[Assignment]: Among the lines below, keep only those from the one containing "How do I perform: Click the outstretched" through the one containing "Click the Start", and reproduce them exactly.

━━━━━━━━━━━━━━━━━━━━

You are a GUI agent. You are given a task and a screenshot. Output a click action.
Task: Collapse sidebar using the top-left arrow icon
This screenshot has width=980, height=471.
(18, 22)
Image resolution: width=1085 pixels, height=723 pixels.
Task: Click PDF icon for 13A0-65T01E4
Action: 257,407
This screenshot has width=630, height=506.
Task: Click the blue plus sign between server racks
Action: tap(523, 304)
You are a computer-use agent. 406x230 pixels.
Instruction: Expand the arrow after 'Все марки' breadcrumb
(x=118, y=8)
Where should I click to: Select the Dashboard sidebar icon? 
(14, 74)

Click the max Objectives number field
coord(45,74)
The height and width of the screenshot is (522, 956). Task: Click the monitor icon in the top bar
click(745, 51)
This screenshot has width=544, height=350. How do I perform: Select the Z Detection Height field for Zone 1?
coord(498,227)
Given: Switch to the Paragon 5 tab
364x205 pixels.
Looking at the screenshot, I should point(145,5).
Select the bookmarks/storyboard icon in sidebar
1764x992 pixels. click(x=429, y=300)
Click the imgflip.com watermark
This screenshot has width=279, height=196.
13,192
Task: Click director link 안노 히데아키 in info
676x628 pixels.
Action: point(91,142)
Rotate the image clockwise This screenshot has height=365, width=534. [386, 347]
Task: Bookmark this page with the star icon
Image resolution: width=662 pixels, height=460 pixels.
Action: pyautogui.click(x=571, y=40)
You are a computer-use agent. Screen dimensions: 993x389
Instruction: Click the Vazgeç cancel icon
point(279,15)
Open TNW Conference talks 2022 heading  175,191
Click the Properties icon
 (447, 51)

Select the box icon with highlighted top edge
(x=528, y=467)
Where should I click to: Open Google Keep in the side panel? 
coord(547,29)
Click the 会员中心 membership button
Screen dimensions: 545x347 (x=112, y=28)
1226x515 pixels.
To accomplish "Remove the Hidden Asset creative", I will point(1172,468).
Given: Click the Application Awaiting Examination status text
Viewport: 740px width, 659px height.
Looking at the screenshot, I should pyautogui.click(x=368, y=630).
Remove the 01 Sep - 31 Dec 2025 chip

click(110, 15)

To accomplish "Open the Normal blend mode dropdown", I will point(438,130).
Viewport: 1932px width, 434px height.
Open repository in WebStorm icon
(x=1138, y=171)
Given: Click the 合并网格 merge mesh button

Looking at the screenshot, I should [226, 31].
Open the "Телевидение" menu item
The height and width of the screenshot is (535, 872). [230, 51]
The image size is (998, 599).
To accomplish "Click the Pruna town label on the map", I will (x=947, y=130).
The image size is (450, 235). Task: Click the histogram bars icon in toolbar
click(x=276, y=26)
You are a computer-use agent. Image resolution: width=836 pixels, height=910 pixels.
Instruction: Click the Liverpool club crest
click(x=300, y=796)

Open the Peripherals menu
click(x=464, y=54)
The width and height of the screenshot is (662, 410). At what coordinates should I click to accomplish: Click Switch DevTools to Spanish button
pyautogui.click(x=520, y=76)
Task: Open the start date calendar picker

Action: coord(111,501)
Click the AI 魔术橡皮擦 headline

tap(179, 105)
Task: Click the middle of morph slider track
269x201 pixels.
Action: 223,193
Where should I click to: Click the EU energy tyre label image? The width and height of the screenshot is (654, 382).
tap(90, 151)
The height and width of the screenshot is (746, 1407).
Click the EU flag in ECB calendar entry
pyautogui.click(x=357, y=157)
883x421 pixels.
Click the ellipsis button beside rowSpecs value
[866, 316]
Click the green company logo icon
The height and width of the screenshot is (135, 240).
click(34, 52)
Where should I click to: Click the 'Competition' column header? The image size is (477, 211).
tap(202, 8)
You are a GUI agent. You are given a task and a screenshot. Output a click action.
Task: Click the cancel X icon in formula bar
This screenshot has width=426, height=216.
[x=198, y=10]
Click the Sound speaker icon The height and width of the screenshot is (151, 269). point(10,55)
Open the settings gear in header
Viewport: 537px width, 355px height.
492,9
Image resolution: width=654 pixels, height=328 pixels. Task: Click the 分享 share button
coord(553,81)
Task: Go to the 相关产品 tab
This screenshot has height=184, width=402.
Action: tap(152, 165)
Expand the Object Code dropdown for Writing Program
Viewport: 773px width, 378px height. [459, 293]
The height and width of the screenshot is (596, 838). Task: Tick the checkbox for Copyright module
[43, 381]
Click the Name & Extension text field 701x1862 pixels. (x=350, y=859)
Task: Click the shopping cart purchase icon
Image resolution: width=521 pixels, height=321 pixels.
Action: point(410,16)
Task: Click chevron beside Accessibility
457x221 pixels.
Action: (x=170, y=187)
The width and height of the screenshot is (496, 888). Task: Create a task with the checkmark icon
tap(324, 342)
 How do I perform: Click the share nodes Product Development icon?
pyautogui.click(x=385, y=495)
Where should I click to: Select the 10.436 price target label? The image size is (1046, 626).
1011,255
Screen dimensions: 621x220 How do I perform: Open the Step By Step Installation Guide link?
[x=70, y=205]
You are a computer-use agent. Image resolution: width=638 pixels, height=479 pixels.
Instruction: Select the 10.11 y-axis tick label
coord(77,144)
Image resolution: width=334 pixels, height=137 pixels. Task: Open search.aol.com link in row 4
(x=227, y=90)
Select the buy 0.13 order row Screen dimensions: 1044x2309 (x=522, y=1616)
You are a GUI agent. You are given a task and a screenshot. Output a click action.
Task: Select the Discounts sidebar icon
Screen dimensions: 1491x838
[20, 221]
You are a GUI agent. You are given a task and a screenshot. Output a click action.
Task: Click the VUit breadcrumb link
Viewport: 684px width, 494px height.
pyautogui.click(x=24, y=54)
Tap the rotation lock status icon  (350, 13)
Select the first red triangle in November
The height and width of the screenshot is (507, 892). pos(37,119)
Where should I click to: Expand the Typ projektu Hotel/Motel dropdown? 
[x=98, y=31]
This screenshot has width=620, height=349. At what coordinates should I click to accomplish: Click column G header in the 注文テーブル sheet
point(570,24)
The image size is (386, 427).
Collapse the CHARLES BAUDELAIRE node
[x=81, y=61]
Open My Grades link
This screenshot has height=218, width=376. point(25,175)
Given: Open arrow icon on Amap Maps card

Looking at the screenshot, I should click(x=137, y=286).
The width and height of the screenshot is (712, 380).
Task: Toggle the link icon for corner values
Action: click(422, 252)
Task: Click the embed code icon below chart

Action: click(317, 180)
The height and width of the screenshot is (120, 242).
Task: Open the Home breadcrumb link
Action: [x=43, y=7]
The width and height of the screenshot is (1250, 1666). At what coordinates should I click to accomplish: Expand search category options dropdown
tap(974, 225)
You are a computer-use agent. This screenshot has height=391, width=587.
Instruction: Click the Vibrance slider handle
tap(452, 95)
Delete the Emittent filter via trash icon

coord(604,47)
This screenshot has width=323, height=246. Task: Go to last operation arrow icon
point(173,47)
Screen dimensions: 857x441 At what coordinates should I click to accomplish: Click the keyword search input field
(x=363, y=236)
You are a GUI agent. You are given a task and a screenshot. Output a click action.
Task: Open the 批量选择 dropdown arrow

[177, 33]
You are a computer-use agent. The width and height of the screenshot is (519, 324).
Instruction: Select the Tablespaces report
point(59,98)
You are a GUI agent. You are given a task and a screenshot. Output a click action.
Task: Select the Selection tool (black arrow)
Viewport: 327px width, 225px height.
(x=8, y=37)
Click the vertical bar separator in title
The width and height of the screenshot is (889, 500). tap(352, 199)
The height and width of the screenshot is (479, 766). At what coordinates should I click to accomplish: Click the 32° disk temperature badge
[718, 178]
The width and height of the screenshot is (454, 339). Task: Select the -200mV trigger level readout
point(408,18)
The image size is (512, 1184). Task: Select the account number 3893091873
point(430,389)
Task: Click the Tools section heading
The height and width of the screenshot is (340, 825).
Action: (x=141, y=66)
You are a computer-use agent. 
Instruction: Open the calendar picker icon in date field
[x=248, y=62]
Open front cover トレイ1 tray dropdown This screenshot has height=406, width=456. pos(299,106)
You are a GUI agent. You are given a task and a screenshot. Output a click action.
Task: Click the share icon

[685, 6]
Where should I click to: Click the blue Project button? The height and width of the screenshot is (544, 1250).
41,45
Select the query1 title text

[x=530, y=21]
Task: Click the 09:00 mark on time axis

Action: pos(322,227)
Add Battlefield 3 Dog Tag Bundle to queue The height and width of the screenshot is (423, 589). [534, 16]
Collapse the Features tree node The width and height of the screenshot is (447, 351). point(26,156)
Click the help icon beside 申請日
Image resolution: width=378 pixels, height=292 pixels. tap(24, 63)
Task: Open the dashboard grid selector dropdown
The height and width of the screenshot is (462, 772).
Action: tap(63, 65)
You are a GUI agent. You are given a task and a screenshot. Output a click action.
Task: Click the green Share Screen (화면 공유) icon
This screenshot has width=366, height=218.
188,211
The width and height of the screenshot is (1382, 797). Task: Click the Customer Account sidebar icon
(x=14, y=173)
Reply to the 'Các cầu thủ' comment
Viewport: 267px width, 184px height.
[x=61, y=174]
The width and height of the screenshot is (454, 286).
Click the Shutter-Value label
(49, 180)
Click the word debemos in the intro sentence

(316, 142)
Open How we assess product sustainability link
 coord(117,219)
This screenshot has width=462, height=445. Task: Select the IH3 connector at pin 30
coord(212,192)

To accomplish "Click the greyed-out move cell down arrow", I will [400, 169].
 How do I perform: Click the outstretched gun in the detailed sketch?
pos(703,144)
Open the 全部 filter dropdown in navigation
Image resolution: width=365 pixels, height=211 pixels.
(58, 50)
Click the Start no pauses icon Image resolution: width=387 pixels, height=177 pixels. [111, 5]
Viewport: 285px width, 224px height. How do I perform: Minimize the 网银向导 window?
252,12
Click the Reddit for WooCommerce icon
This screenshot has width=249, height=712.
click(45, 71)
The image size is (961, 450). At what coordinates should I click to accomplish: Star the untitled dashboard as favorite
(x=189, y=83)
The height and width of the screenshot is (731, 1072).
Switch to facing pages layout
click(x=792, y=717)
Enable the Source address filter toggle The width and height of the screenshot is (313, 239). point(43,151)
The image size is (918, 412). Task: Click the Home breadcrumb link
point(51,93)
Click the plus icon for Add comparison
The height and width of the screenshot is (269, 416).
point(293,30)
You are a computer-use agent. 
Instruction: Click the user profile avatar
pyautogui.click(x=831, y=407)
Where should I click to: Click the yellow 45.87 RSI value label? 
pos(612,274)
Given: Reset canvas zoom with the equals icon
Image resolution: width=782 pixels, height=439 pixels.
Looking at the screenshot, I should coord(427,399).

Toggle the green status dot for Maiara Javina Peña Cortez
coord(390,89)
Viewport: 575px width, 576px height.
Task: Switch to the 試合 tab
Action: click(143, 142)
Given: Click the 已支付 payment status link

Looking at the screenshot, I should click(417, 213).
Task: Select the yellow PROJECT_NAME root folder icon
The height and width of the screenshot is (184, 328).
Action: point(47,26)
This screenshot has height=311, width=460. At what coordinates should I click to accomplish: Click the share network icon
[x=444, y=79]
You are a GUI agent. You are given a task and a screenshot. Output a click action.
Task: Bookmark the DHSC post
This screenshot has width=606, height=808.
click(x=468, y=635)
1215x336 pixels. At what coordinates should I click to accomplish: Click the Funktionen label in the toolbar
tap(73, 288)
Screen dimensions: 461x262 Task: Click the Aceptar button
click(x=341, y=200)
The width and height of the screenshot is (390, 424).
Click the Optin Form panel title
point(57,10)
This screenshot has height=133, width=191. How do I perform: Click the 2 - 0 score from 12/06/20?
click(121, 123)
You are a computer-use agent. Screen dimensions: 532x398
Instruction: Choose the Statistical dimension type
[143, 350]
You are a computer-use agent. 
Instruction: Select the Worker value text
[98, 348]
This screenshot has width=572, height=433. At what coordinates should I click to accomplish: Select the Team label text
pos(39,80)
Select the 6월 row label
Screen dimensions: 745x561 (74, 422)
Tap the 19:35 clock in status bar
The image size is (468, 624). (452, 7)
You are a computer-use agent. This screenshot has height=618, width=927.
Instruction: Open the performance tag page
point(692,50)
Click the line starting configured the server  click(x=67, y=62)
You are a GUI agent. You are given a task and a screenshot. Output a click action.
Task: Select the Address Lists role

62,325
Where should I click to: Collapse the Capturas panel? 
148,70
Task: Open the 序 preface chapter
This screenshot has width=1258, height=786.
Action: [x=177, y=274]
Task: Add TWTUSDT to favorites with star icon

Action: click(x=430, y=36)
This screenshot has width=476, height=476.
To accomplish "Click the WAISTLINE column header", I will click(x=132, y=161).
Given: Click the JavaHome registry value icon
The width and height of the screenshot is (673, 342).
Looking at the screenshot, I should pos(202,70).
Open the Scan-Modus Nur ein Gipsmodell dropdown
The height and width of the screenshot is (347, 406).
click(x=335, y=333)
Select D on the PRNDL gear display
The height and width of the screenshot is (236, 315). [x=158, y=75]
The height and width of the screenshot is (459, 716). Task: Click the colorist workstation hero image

━━━━━━━━━━━━━━━━━━━━

[Written answer]:
 How do I perform: Click the outstretched gun in the detailed sketch?
pos(703,144)
Open the 全部 filter dropdown in navigation
Image resolution: width=365 pixels, height=211 pixels.
(58, 50)
Click the Start no pauses icon Image resolution: width=387 pixels, height=177 pixels. [111, 5]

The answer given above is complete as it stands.